Healthstats, Mr Lian, and Mr Chang resisted the Plaintiffs’ application. The Plaintiffs’ application was not brought in good faith. They were not suing in Healthstats’s best interests. Instead, they had a personal vendetta. They wanted to retaliate against their removal as directors of Healthstats and try to wrest back control over the company. In executing this personal vendetta, they were willing to even harm Healthstats.
Judicial Commissioner Ang Cheng Hock (“JC Ang”) dismissed the Plaintiffs’ application entirely.
JC Ang held that the Plaintiffs failed on both limbs of the requirement of good faith under Section 216A of the CA. First, there was no merit to the application as the Plaintiffs did not have the honest or reasonable belief that they had a good cause of action for the company to prosecute. Second, they were bringing the derivative action for a collateral purpose. JC Ang found that the Plaintiff’s actions were so clouded with personal considerations as to amount to a lack of good faith for the purposes of Section 216A of the CA.
JC Ang observed that the Plaintiffs displayed a lack of candour and honesty. They claimed that they were kept in the dark from Healthstats’s negotiations with PI. But they were consistently copied in those negotiations and even participated in them. Indeed, they even had access to all the outgoing emails of the company even long after they were removed from the Company. JC Ang also found that the Plaintiffs did not have any evidence for the many allegations which they made. For example, they accused Mr Lian and Mr Chang of failing to protect Healthstats’s trade secrets, but they could not produce evidence of this failure. JC Ang found that the Plaintiffs’ allegations were purely speculative.
In sum, JC Ang found that the Plaintiffs did not have an arguable or even plausible case. In fact, there had been many opportunities for the Plaintiffs to clarify any suspicions they had.
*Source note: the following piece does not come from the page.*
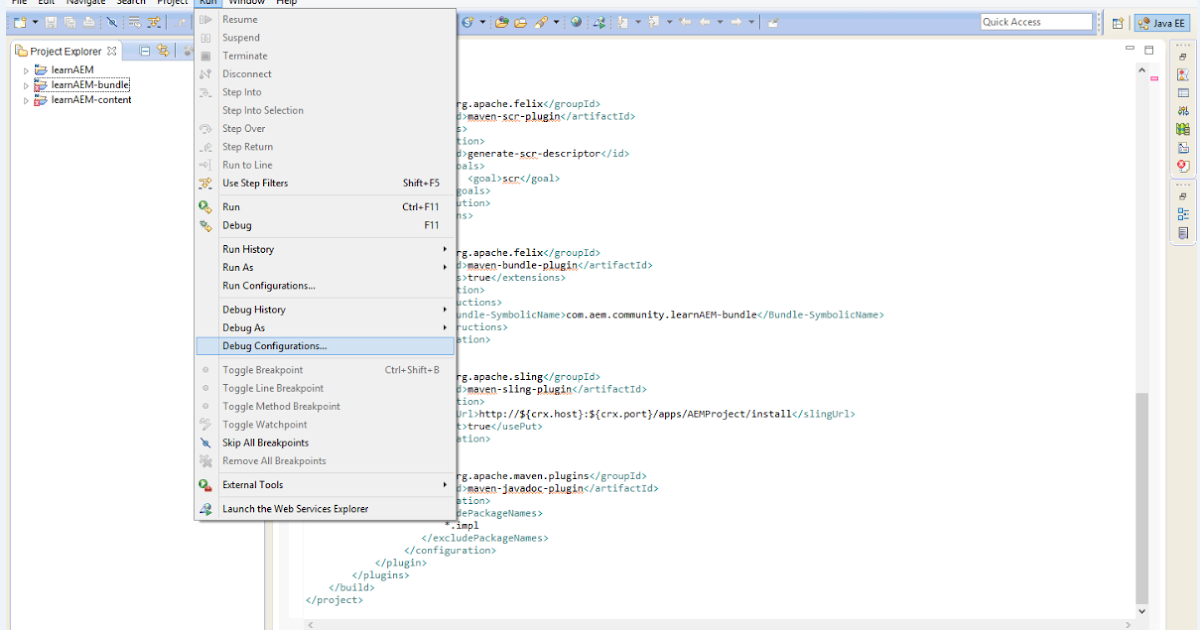Select Debug Configurations from the Run menu
The width and height of the screenshot is (1200, 630).
(x=273, y=347)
Representatives of PI repeatedly reached out to the Plaintiffs to explain and clear up any misunderstanding. But the Plaintiffs refused any such attempt.
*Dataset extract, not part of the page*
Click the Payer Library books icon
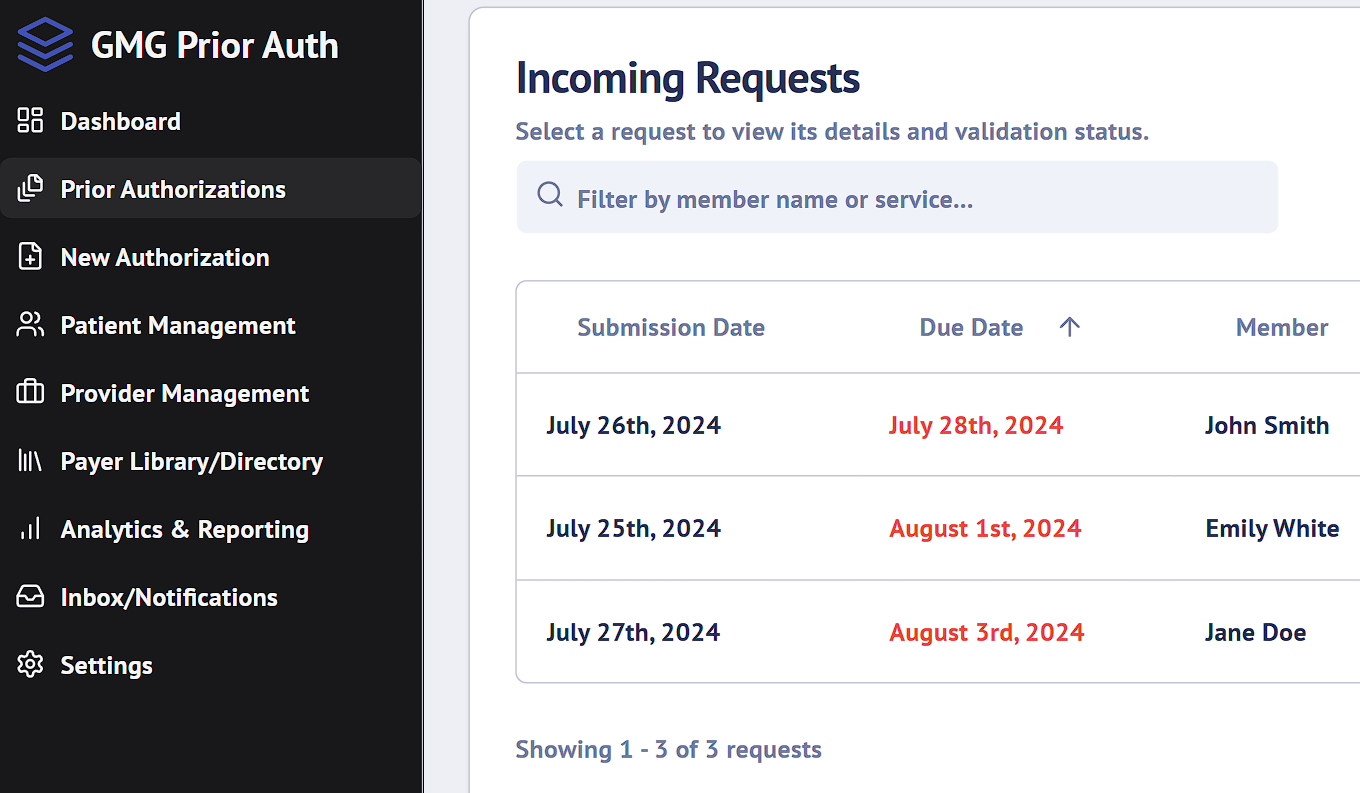 [x=31, y=461]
The Court’s decision reaffirms the requirements for an application under Section 216A of the CA – the application must display good faith and that the application is prima facie in the interests of the company. These requirements thus remain important safeguards that prevent the abuse of S 216A by aggrieved parties who only wish to serve their own agendas.
The underlying purpose of Section 216A of the CA is to do justice to the company. It must not to be used as a weapon by “loud but unreasonable dissidents attempting to drive the corporate vehicle from the back seat”, thereby hampering management decisions.